PENNY’S TWO CENTS – By Penny Aicardi
Kudo’s to Josh Vanada and his staff at Thompson Speedway Motorsports Park for promoting last night’s K&N East race as an ode to the series past. Overall, I think the Busch North Throwback 100 was a success: there was a decent crowd, a few familiar faces, and the race itself had some really great moments even under the threat of rain. People I talked to after the event had nothing but positive comments. The series will return to the track for the next two years, and my hope is that last night’s event is used as a building block rather than a template.

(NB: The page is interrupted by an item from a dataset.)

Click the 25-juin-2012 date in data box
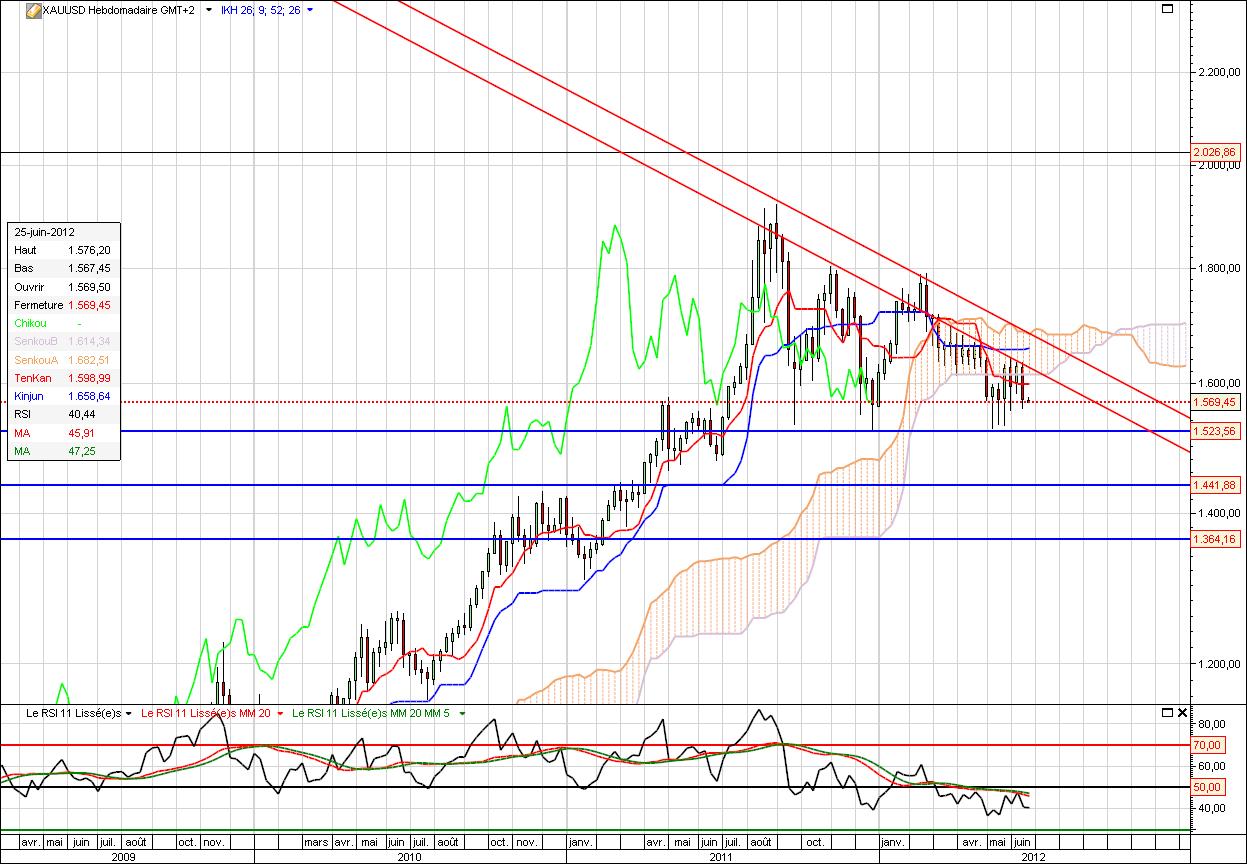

I was very excited when I first heard the NASCAR K&N East Series was coming to Thompson. This series has been my baby. I started working in the Busch North back in 1994 as a beat writer – first for Area Auto Racing News and then more permanently for Speedway Scene. I also worked for many years as a public relations representative for many of the teams – including five of its series champions. I saw its name change three times, and I gained many new family members in its competitors while we traveled around sometimes 21 times a year. In 2011, when travel costs skyrocketed, I had to hang it up – reluctantly. To say that I’m bias towards this series is an understatement. I missed them going back to Stafford, but I wasn’t going to miss this one – especially with the Throwback theme.
It was the first time since 1994 I have attended a NASCAR K&N Series race as a spectator. I had general admission tickets (thank you Myfm 101.3), and I sat in the grandstands instead of the press box. I could have bought paddock access, but since I didn’t show up until early evening, I thought it would be a waste. I didn’t quite know how I was going to take being at a K&N race without working. It was tough at first, but admittedly, I enjoyed just being a fan!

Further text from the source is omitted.